La police de la zone Brunau a effectivement été requise ce dimanche vers 11h pour un différend familial impliquant un homme et une femme séparés depuis plusieurs années mais vivant dans le même bâtiment. Selon les informations du parquet, les disputes étaient fréquentes entre l'ancien couple. Un vif échange a encore eu lieu ce dimanche matin. Toujours d'après le parquet, les filles de l'homme et de la femme ont tenté d'apaiser les choses, sans succès. "Lorsque la police arrive, monsieur intervient au niveau de la fenêtre. La police apprend que monsieur est armé et se présente armé à la fenêtre. La police a l'information que l'arme est chargée", précise Vincent Fiasse, procureur du Roi de Charleroi.

C'est à ce moment qu'une des filles rentre à nouveau dans le bâtiment pour essayer de désarmer son père et régler la situation. "Mais elle rentre très rapidement dans l'habitation et les policiers suivent madame. C'est dans une configuration très exiguë. Les policiers montent le long d'un escalier et se retrouvent face à monsieur. Et à ce moment-là il y a des tirs simultanés entre monsieur et la police. Il faut savoir que monsieur a des problèmes semble-t-il psychologiques, voire psychiatriques, depuis un certain temps", indique le procureur du Roi.
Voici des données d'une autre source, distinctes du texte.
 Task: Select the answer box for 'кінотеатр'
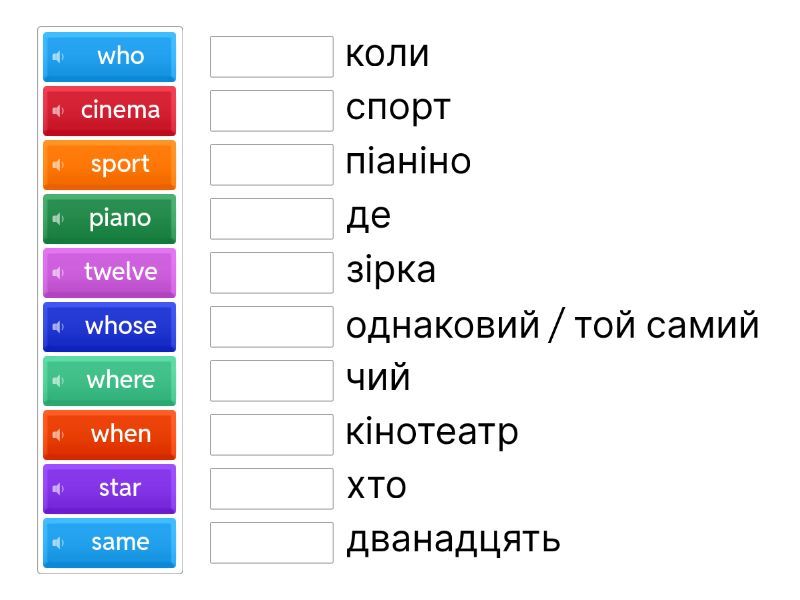click(271, 435)
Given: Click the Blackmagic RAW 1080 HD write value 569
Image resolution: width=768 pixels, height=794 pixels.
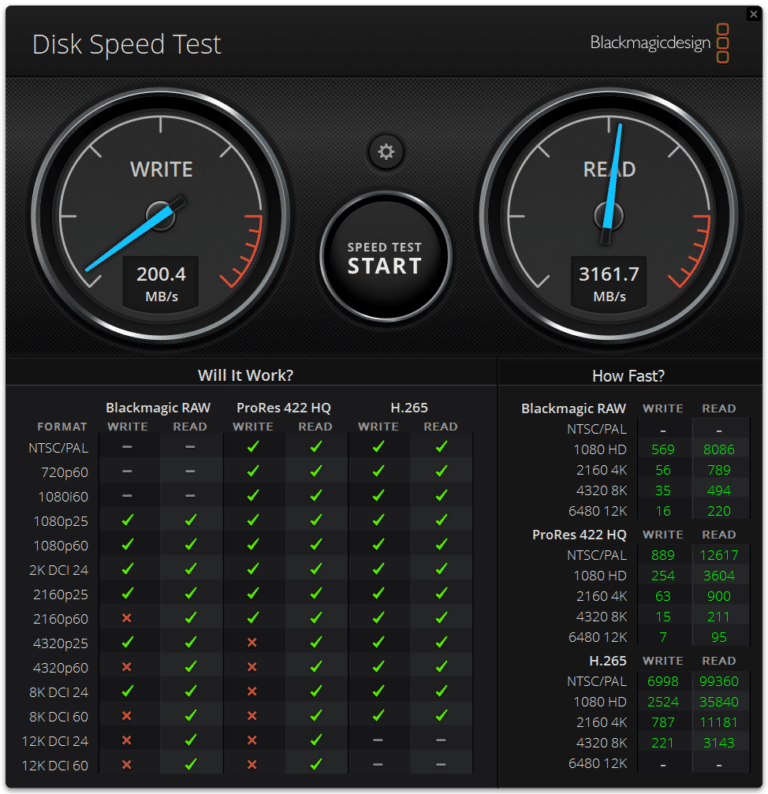Looking at the screenshot, I should coord(663,449).
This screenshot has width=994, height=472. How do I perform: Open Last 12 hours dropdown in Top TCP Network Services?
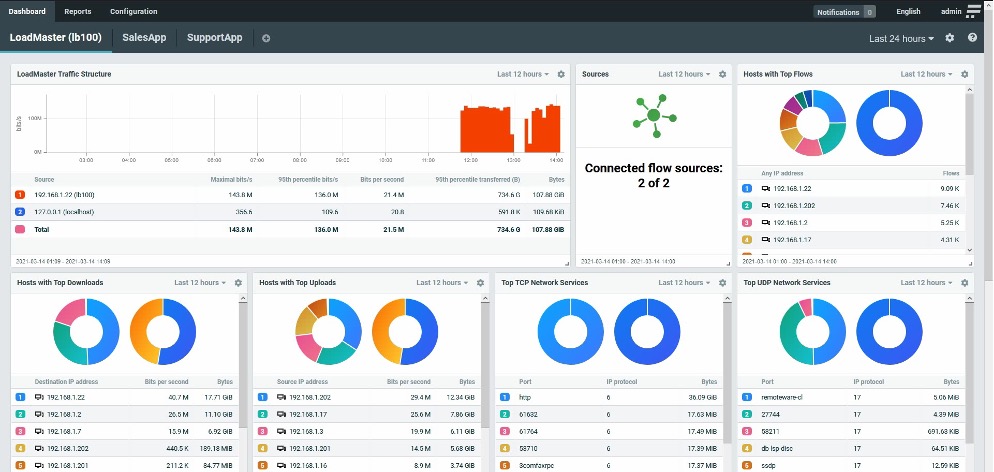pos(684,283)
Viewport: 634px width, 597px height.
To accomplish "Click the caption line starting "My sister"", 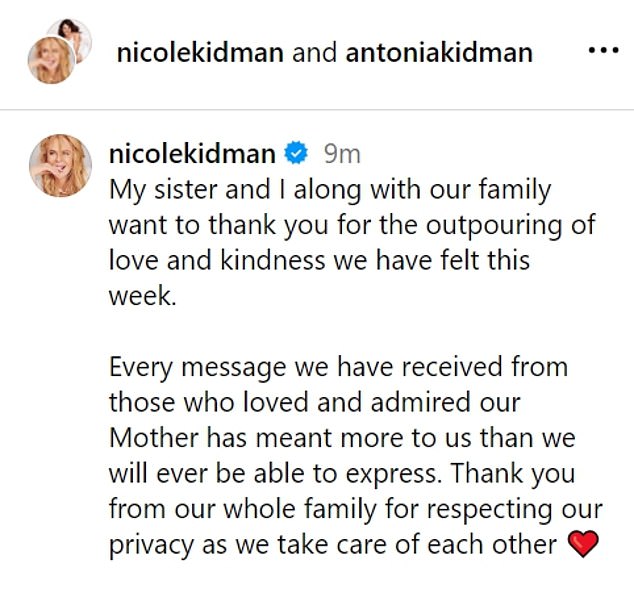I will click(329, 189).
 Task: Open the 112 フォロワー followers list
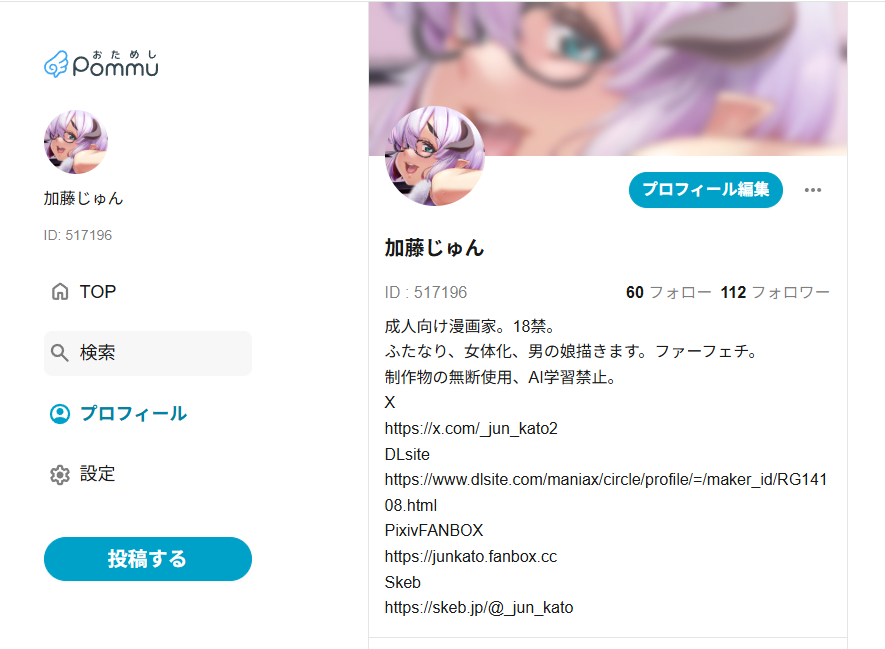pyautogui.click(x=775, y=292)
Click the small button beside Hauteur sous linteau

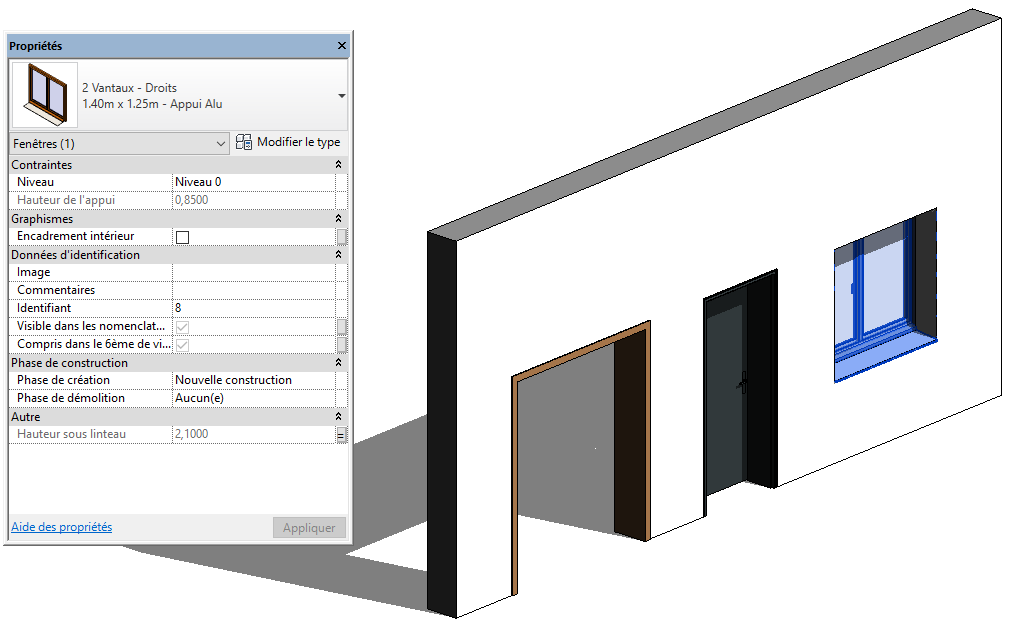[x=341, y=435]
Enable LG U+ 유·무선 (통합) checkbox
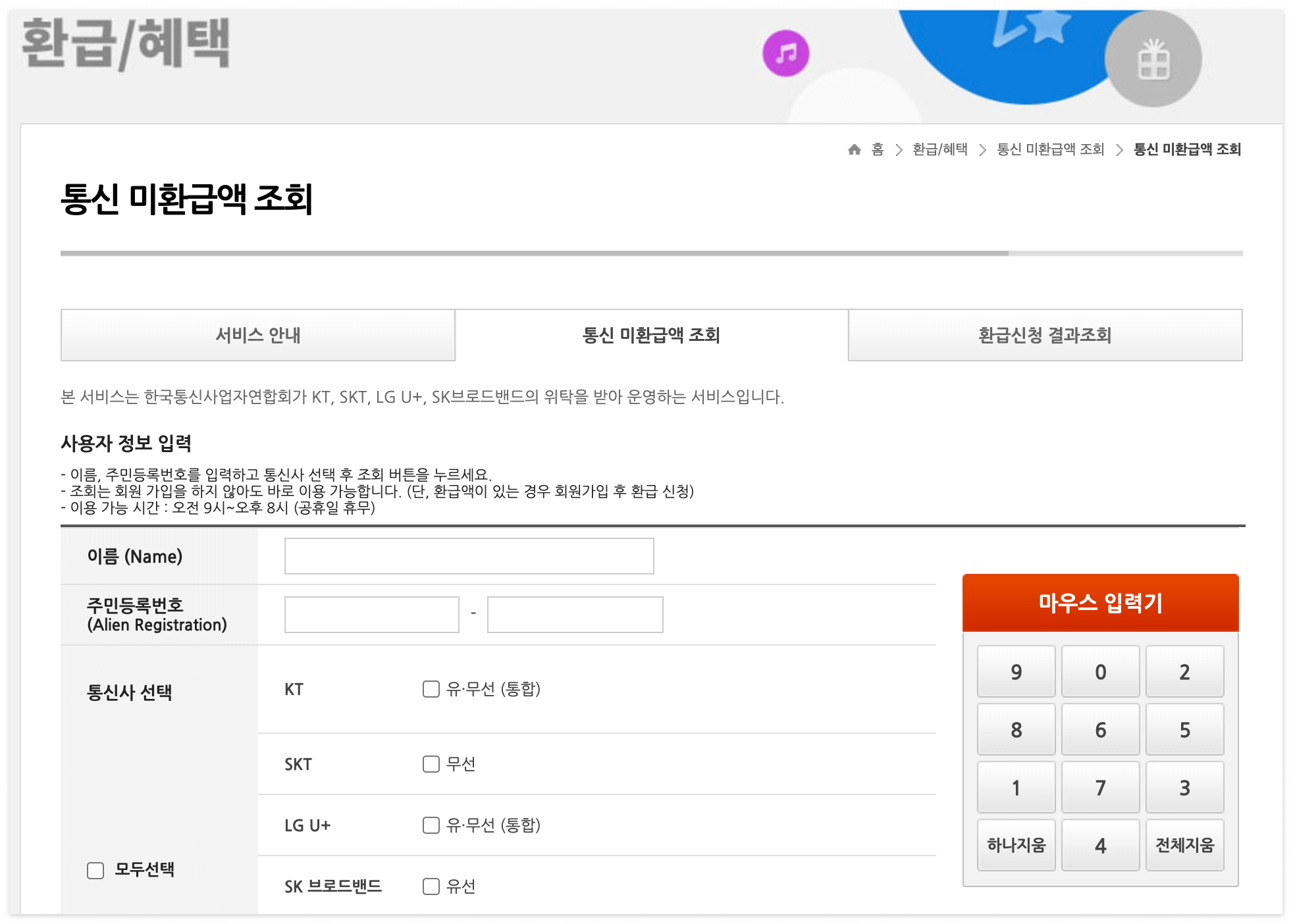The width and height of the screenshot is (1293, 924). [x=431, y=825]
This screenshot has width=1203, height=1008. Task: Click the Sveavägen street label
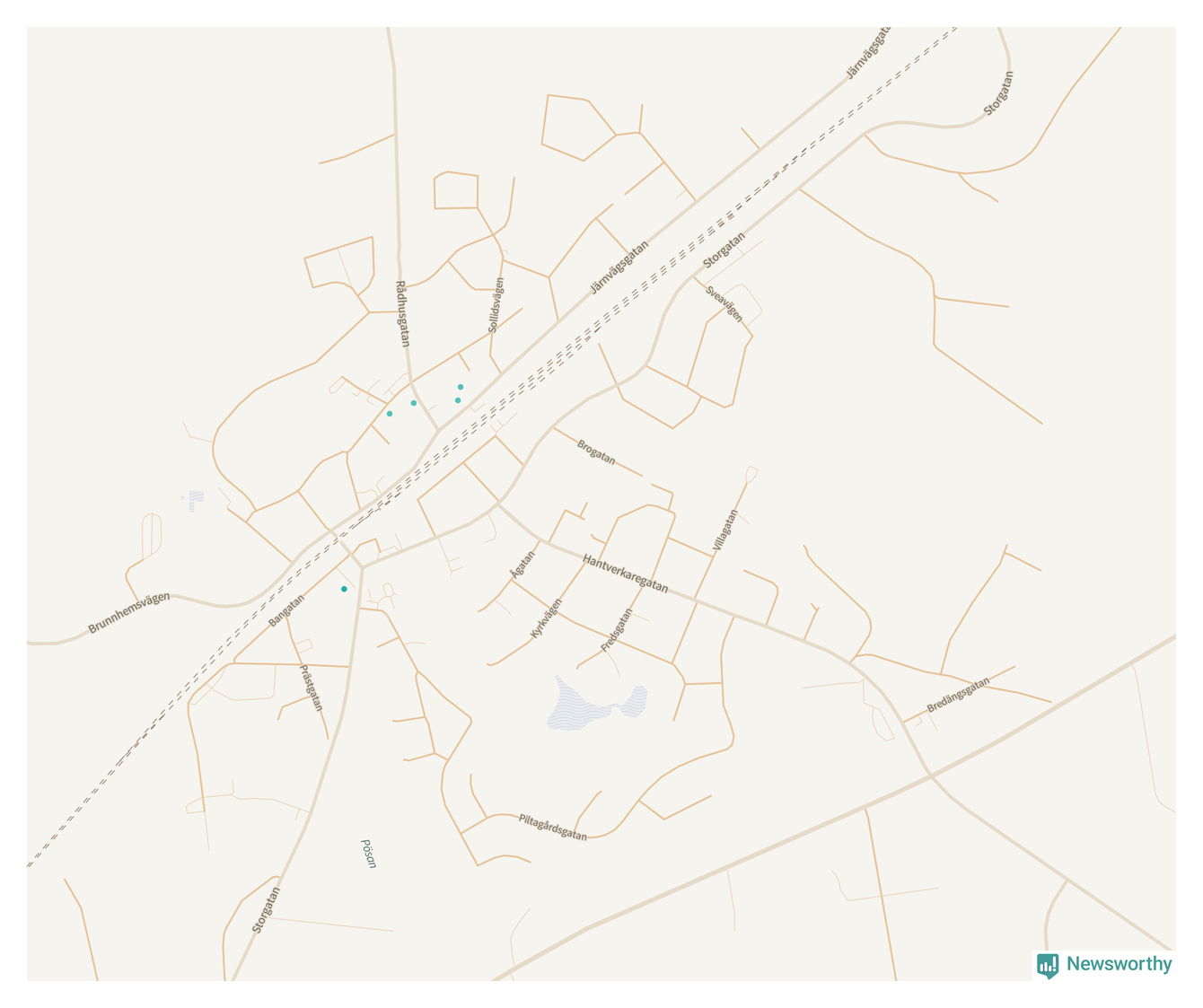pyautogui.click(x=724, y=303)
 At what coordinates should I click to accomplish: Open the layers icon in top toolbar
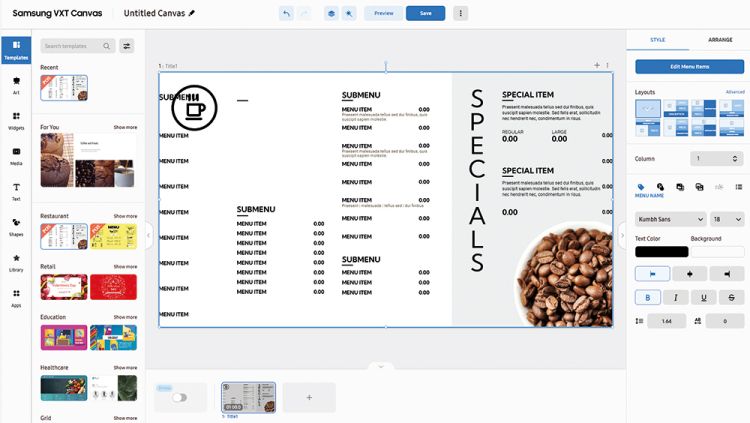coord(330,14)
Le policier sérieusement blessé malgré son gilet pare-balles

L'un des policiers a été touché. Malgré son gilet pare-balles, ses blessures sont sérieuses. "La balle est passée sur le côté. Donc il a deux ou trois côtes cassées et il est blessé au niveau du poumon également. Son état ne suscite plus d'inquiétude, même s'il a été sérieusement blessé", a expliqué Vincent Fiasse. "Je tiens à souligner que cela démontre une fois de plus le caractère particulièrement dangereux du métier de policier. Parce qu'ici, dans une situation où a priori il ne doit y avoir aucune raison de se retrouver face à une personne armée, les policiers se retrouvent face à une personne armée".

L'habitant des lieux a été touché par les tirs de la police. "Lui a été blessé par le tir du policier au niveau de l'abdomen et son état est sérieux mais stationnaire. C'est une personne âgée de 69 ans", a précisé le procureur.

D'où vient l'arme de l'habitant?

D'après le parquet, l'arme était détenue illégalement. "C'est un calibre 22. On n'a pas encore les éléments permettant de savoir comment il l'a acquise. Mais ce n'était pas une acquisition légale. Il n'avait pas les autorisations pour détenir cette arme", a indiqué Vincent Fiasse.

Une enquête indépendante pour vérifier qu'on est bien dans le cadre d'une légitime défense

Le procureur du Roi a précisé que tout indiquait que les policiers ont réagi en état de légitime défense. "Mais on souhaite faire la lumière sur l'ensemble des événements, c'est la raison pour laquelle on met le dossier à l'instruction pour qu'il y ait une enquête qui se fasse à charge et à décharge. Tant à l'égard de la personne qui a tiré sur le policier qu'à l'égard du policier qui lui-même a tiré sur l'habitant des lieux. Une enquête indépendante pour vérifier qu'on est bien dans le cadre d'une légitime défense", a commenté le procureur.